▶ _Extract to read_

Sunday, January 6, 2019

Gaston la Touche

Gaston la Touche (1854 - 1913) was a French painter whose creative approach to light, color, and composition was a big inspiration to his contemporaries.

Gaston la Touche
He was not a product of the Academy, but instead learned to paint independently. He made friends with Degas and Manet at the cafés in Paris. 


La Touche wanted Manet to teach him, but Manet declined, saying "he had nothing to teach him other than to paint what he saw and to use a variety of colors."

Gaston la Touche, The First Born, 1883. 
His early paintings represent a low-key realism in a traditional mode. This painting, "The First Born" is a rare survival, because he burned most of his early paintings in 1891.

Gaston la Touche, Pardon in Brittany, 1896
But before long he started to explore unusual compositions and brilliant ideas of light. A "Pardon" is a Breton form of penitential pilgrimage conducted at twilight with candles.

Gaston la Touche, The Joyous Festival, 1906
According to Wikipedia: "Félix Bracquemond, a friend and associate, suggested that he might be more successful if he brightened his color palette and chose different subjects, recommending Antoine Watteau and François Boucher as models."

Gaston la Touche, Nocturnal Spirits

The following quotes are from a 1921 museum publication: "Gaston La Touche was above all, the artist of imagination. Starting as a realist in his early days, he gradually worked towards a particular kind of idyllic subject which has become identified with him." 


"He was a modernist, in that he used all the tricks and subtleties of modern technique, but his subjects were generally phrased in the graceful idiom of the eighteenth century. He reconquered the charm of Watteau and Fragonard and reclothed the classic myths of Boucher in modern guise."

▶ _Data records_
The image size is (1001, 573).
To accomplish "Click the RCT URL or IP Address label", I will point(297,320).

--

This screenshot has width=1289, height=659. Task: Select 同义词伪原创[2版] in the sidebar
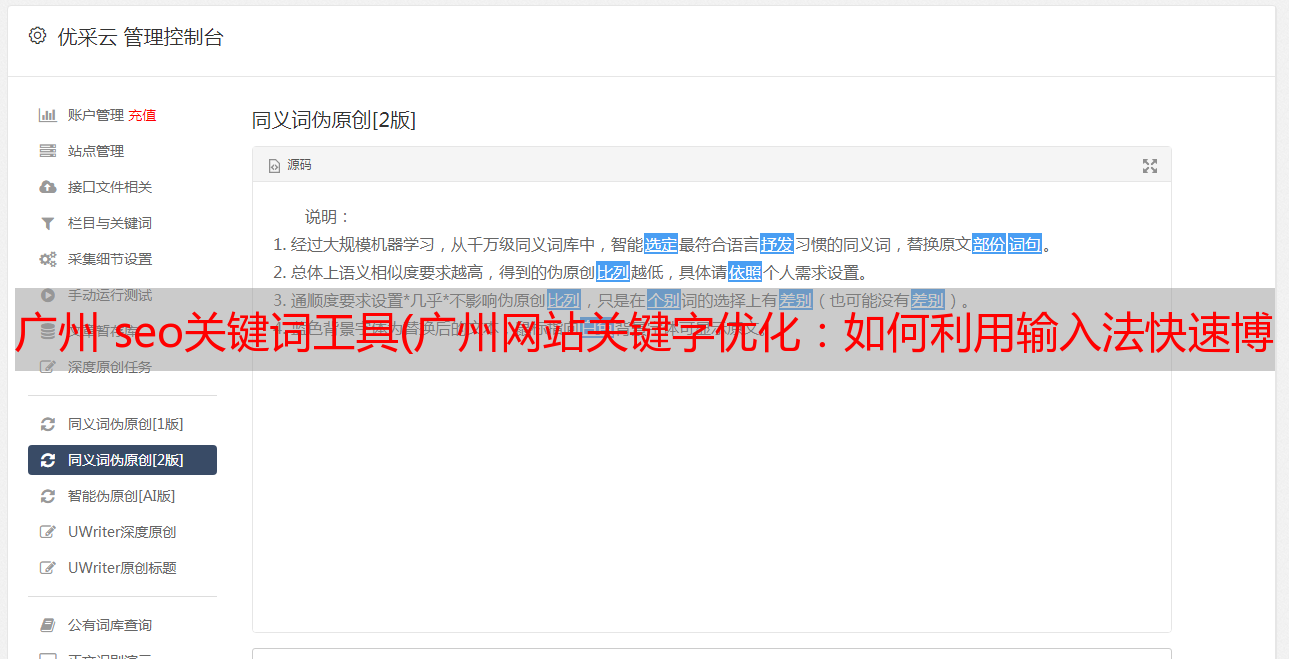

▶ _Tasks to perform_
A - Rewrite the portion of the passage on Gaston la Touche that opens with "Gaston la Touche, The" and closes with "twilight with candles.", substituting "dusk" for "twilight".
B - Using the passage on Gaston la Touche, answer each question:
(i) Who declined when La Touche asked to be taught?
(ii) In what year did La Touche burn most of his early paintings?
(iii) Which two painters did Félix Bracquemond recommend as models?
The material that comes after the passage on Gaston la Touche stands apart from it.

▶ _Responses in order_
A -
Gaston la Touche, The First Born, 1883. 
His early paintings represent a low-key realism in a traditional mode. This painting, "The First Born" is a rare survival, because he burned most of his early paintings in 1891.

Gaston la Touche, Pardon in Brittany, 1896
But before long he started to explore unusual compositions and brilliant ideas of light. A "Pardon" is a Breton form of penitential pilgrimage conducted at dusk with candles.

B -
(i) Manet
(ii) 1891
(iii) Antoine Watteau and François Boucher